§ 과제 요구사항:
아래 기록에서 "dimensions"라는 단어가 들어 있는 줄을 모두 찾아 옮겨 적으세요. 대소문자는 구분합니다.

§ 제공된 기록:
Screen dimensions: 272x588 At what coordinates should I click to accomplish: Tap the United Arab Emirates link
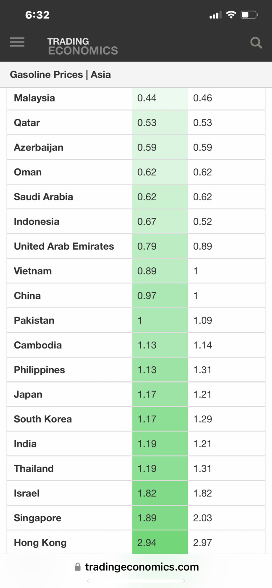click(x=64, y=246)
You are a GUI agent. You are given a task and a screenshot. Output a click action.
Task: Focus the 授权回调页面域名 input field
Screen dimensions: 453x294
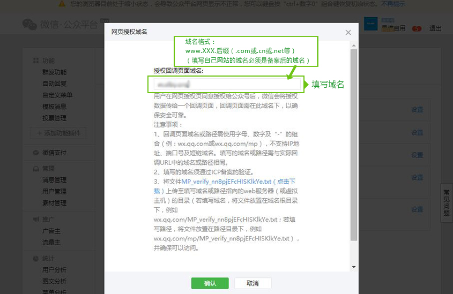(227, 84)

§ 과제 풀이:
Screen dimensions: 272x588 At what coordinates should I click to accomplish: Tap the United Arab Emirates link
Screen dimensions: 453x294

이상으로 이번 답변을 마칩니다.